I recently encountered someone who, after many years of hearing tutors advise students to “pick the shortest” answer on ACT English and SAT Writing, decided to see how often that option actually was correct. After going through a bunch of ACTs, she discovered that the shortest answer was in fact correct only a relatively small percentage of the time. She was quite incensed about this fact, and took it as evidence that students should not be encouraged to select their answers based on length.

Now, for a tutor who advises a blunt, just-pick-the-shortest-answer-if-you’re-not-sure approach, this is a reasonable criticism.

Otherwise, however, I think it misses the point.

Fundamentally, “shorter is better” is a general guideline; it is not intended to be an ironclad rule for choosing answers. If the shortest answer were indeed always correct, even just on rhetoric questions, then SAT and ACT grammar would be far too easy to game, and many more students would receive high scores than is actually the case.

Working from the shortest answer is about adopting a particular, systematic way of thinking, NOT about mechanically picking answers. It is not intended to mean that the shortest answer is always right. Rather, it implies that shorter answers are more likely to be correct than longer and more complex ones, and that a test-taker who does not spot the correct answer right away, or who isn’t sure what a question is testing, can use that as a rule of thumb to work through answers in order from shortest to longest, with the understanding that the shortest option that fits grammatically and logically will—barring extreme awkwardness—be correct.

That might be the shortest answer; it might be the second- or third-shortest; and in rare instances, it might even be the longest.

Basically, you make an assumption based on a common pattern, you test it out, and if it doesn’t work out, you reassess. Then, rinse and repeat, knowing that if you keep working that way, you’ll eventually hit on something that fits.

The ability to approach questions this way is even more important on a test like the GMAT, where certain Sentence Corrections can be quite long and, at first glance, fairly impenetrable. In the absence of reliable clues as to what is being tested, checking answers in order of length offers a way in, a starting point. It also prevents test-takers from becoming overwhelmed and going into panic mode.

There is also, of course, a particular subset of questions on which the shortest answer is virtually always correct, namely those testing wordiness: if all the choices are grammatically acceptable and convey the exact same information, then one can identify the most probable answer with, oh, I don’t know, perhaps 98% certainty on visual grounds alone, usually in about a second (5-10 on the GMAT). Overcomplicating the process is not helpful in such cases.
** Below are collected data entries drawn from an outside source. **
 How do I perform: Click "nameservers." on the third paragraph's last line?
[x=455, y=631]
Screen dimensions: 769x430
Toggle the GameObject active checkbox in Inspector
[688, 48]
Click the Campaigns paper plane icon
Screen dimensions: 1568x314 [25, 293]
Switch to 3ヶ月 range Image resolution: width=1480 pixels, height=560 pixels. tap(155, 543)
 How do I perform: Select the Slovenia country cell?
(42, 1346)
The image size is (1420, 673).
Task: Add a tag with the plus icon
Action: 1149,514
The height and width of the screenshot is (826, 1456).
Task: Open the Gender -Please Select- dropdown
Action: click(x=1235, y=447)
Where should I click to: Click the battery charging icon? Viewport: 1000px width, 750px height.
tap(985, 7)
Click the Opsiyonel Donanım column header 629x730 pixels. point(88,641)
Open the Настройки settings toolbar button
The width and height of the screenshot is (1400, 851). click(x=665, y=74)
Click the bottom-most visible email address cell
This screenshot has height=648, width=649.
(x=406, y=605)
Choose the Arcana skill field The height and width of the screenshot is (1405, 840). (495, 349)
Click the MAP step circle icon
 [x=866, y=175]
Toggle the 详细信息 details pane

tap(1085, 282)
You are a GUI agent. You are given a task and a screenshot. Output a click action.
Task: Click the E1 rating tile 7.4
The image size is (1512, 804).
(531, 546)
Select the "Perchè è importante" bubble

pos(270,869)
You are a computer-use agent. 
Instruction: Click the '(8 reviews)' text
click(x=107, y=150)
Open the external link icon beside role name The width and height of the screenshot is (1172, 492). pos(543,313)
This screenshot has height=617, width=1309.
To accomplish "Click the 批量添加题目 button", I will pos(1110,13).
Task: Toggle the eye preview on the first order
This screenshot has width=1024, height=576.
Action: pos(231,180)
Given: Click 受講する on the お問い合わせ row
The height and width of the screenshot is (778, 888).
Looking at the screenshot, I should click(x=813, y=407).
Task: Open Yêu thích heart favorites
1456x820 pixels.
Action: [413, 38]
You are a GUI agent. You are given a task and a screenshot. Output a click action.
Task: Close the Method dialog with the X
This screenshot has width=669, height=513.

In a few cases, when I started work with an ACT student who was overly inclined to dawdle over answers, I would temporarily make them answer certain rhetoric questions based on length alone (“just look, don’t read”), just to jumpstart them into moving quickly and override their habit of overthinking things.

When I was training tutors and someone saw me push a student through parts of an English section at warp speed, they were initially kind of taken aback (when I go fast, I go fast); but once they saw how quickly kids changed their approach to the test and started getting a lot more questions right, they understood why I was doing it. As a short-term measure, it was extraordinarily effective at helping kids to see that the test was simpler than they realized. Almost everyone I worked with this way ultimately scored 30+ in English.

But otherwise, with the exception of extreme time crunches, I would never advocate that a student choose a final answer without actually plugging it back into the sentence to ensure it works. Exceptions do exist, and it is always a good idea to be prepared for that possibility.

Multiple-choice tests may have their shortcomings, but there is undoubtedly some value in practicing this type of disciplined, methodical process, and in learning when it is reasonable to make a choice based on one’s initial assumptions vs. recognizing when a situation calls for further investigation. Presumably, these are the sorts of  vaunted “critical thinking” skills everyone spends so much time oohing and ahhing about.

That said, I would caution against viewing the skills as something that can be taught in the abstract. A student whose understanding of grammar and mechanics is too lacking will not be able to transfer this type of process to a test effectively. In a few cases early in my tutoring career, when I had a very limited number of sessions with a low-scoring student and tried to use this approach, it inevitably backfired because they didn’t have enough hard knowledge to hang the strategy on. They also couldn’t distinguish between questions where it was relevant and ones where it was not.

As a tutor, you have to be able to determine what approach is most appropriate for a given student relative to their current level, their goals, the number of sessions you have with them, their motivation level, and their ability to assimilate and apply new information. That’s a lot of balls to juggle, and sometimes you have to simplify. If a student whom you only have a few sessions with spends a lot of time considering long and complicated answers that stand almost no chance of being right, then you may need to go to the other extreme and have them ignore those answers entirely. They might not get everything right, but assuming they have the basics down, they’ll probably see a moderate amount of improvement and get less fatigued to boot. Given the choice between a 23 and a 27 on ACT English, which one do you think they’re going to take?